Henri Dutilleux, s’il a longtemps évolué dans les circuits non officiels de la musique classique, est pourtant devenu, par son intransigeance esthétique d’abord, puis par l’époque qui amène un changement progressif de paradigme de la musique savante, l’un des rares compositeurs à avoir atteint de son vivant le statut de classique. Trois ans après sa disparition, pour fêter ce qui aurait été ses centièmes bougies, une série de concerts et d’évènements lui rendent hommage.
Le concert-ballet de ce soir, Paysages poétiques, porte bien son nom, puisque de poésie, il est toujours question chez Dutilleux, et que sa musique porte l’espace, donne à voir un paysage de notes d’une grande richesse de couleurs et de formes, transcendant la dimension purement temporelle.
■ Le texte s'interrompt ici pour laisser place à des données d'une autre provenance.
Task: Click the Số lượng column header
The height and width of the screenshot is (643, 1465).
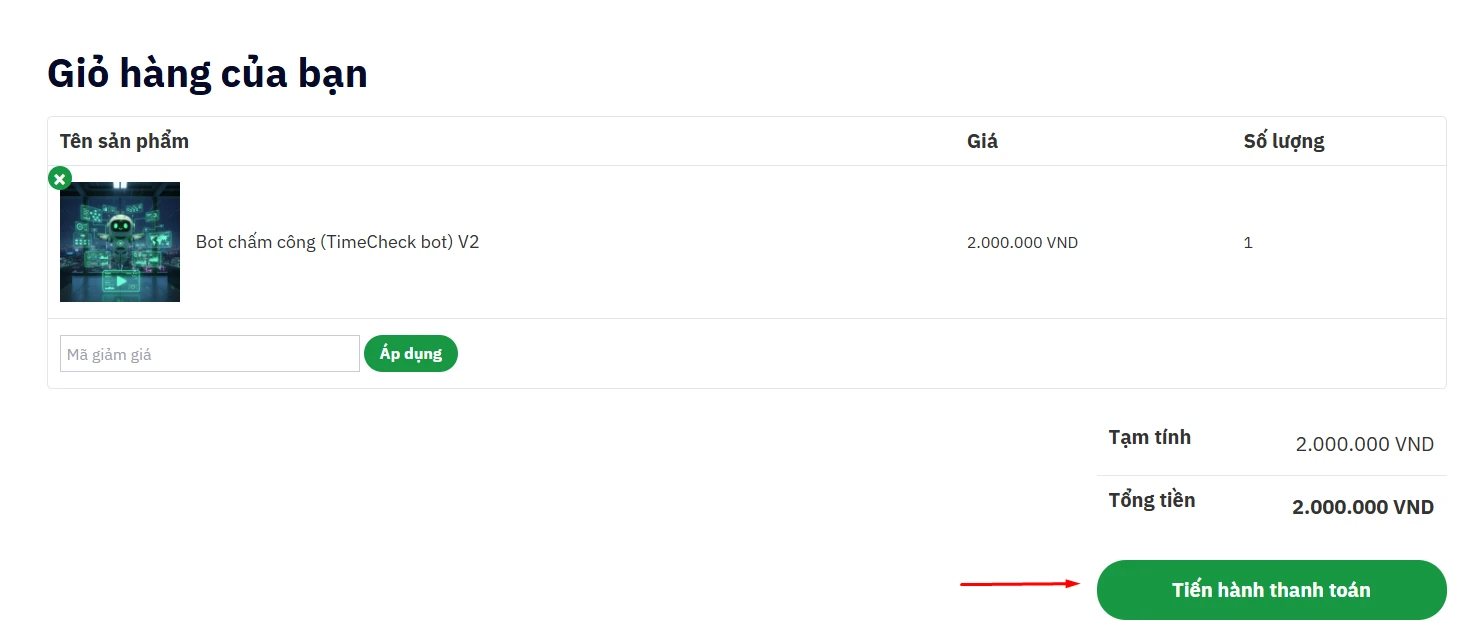Action: [1283, 141]
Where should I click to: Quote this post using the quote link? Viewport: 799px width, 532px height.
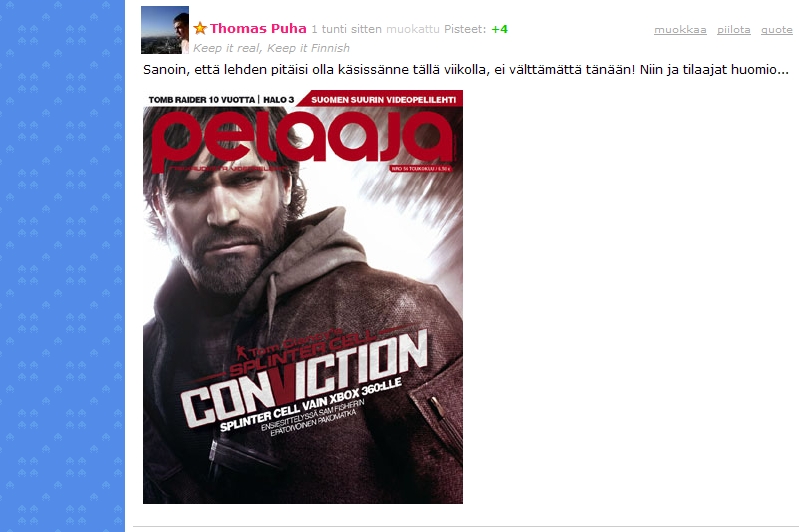[x=777, y=30]
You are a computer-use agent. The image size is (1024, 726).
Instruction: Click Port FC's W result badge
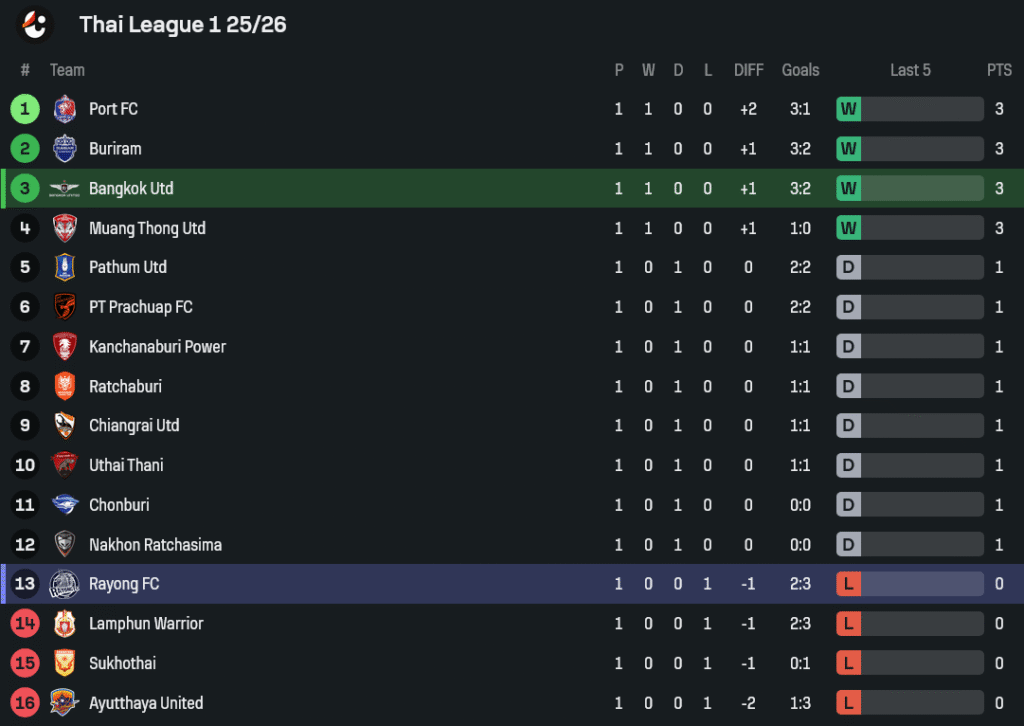[x=848, y=109]
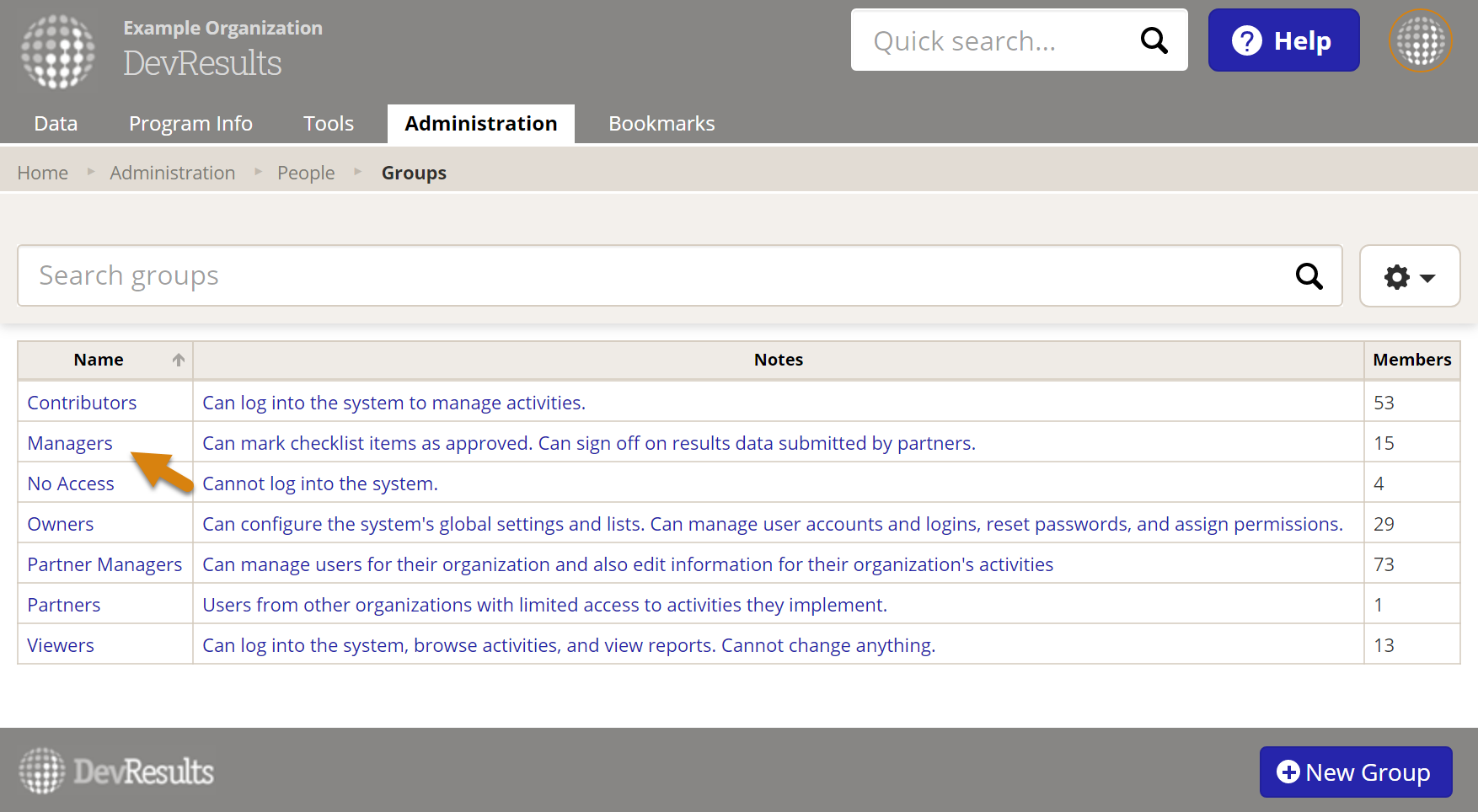Open the Managers group link
The width and height of the screenshot is (1478, 812).
[x=70, y=443]
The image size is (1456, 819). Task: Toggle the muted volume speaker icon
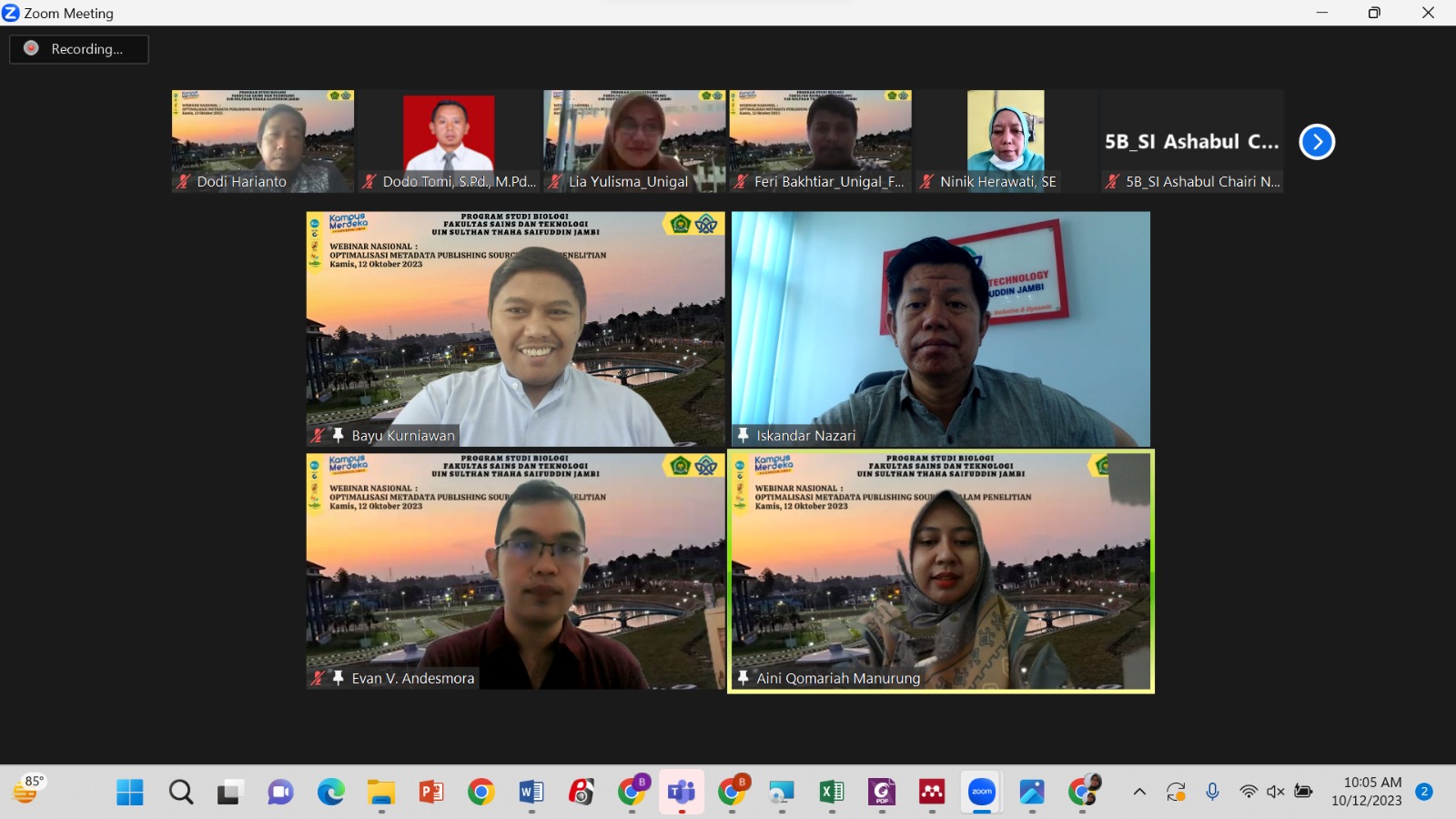click(1276, 792)
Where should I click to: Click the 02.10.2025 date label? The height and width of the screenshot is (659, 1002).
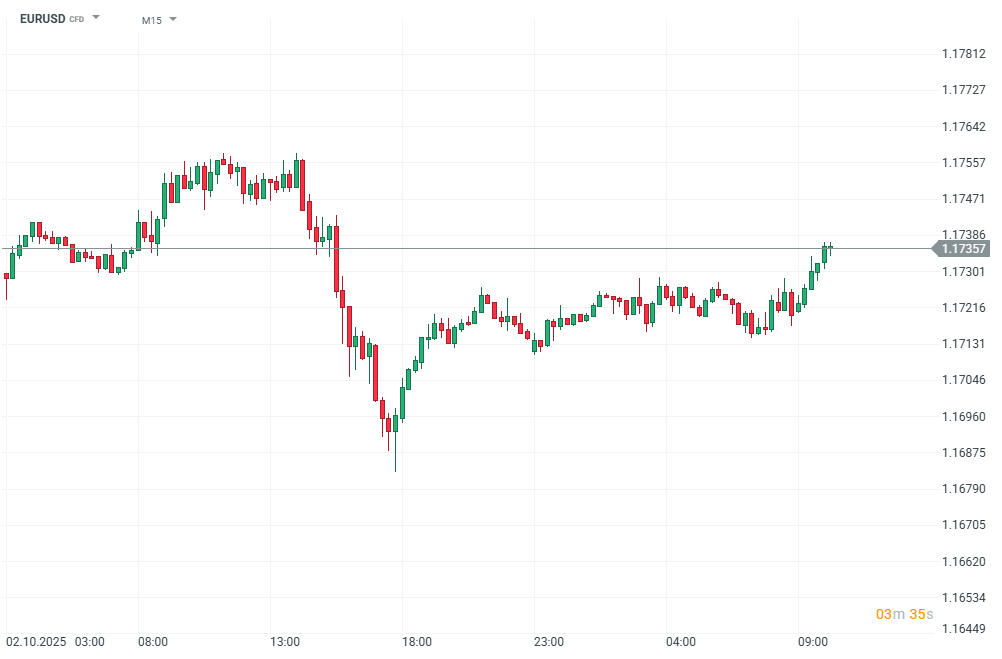coord(35,641)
Relevant le défi de donner réellement à voir ces paysages par le medium du mouvement dansé, ce projet, collaboration entre le chef Pascal Rophé, directeur musical de l’Orchestre National des Pays de la Loire, et le chorégraphe Robert Swinston, danseur chez Merce Cunningham, maintenant directeur artistique du CNDC d’Angers, se veut une mise en ballet d’œuvres de Dutilleux, qui à l’origine ne sont pas conçues pour la danse : les Métaboles, le Mystère de l’instant, et l’Arbre des Songes, avec le violoniste Julien Szulman.
Le premier ballet est Métaboles. Une danseuse s’avance sur la piste en même temps que le chef, sous un décor bleu de mystérieuses éclaboussures mouvantes, projeté sur le fond et la piste, et sur les danseurs. Dès l’abord, l’orchestre fait preuve d’une grande maîtrise des équilibres, créant des textures d’une grande richesse de timbres. L’accord initial, d’une lumière si distinctive, toute irisée, ébloui presque, par sa netteté et l’étrangeté de l’imaginaire qu’il convoque. Les solos des bois, sous la gestuelle précise du chef, surgissent alors, furtifs et insaisissables, comme des scintillements d’étincelles, imprévisibles. Cette tension engendre localement des ruptures et des discontinuités, mais la constance de cette tension, que Pascal Rophé intègre remarquablement d’un bout à l’autre, crée un fil narratif toujours prégnant. Sur la piste, la danse, en réponse à ces ruptures, se donne le pari de la continuité, nouant avec la dimension narrative, au détriment de la richesse de détails. Les mouvements sont souples, les bras et les corps ondulent, qui montrent chez Robert Swinston une volonté de mettre en images et en mouvements la poésie de Dutilleux dans sa dimension de mystère et d’irréalité. Mais cette souplesse donne une chorégraphie qui n’hérite pas de toute la richesse de la musique, créant un décalage lorsque la matière musicale devient plus organique. Et qu’on se le dise, la musique de Dutilleux, et notamment sous la baguette de Pascal Rophé, est une musique orgiaque de la jouissance du son, une musique de délices harmoniques dans laquelle un violoncelle seul et drogué côtoie le barrissement des cuivres. Et tandis que les danseurs chancellent, avec une écriture chorégraphique de la suspension dans un paysage musical semblant faire référence à l‘instabilité du rêve ; ou se lancent dans des duos acrobatiques, la musique devenant plus martiale, on se dit que la danse de Robert Swinston ne jouit pas d’elle-même, comme le fait la musique.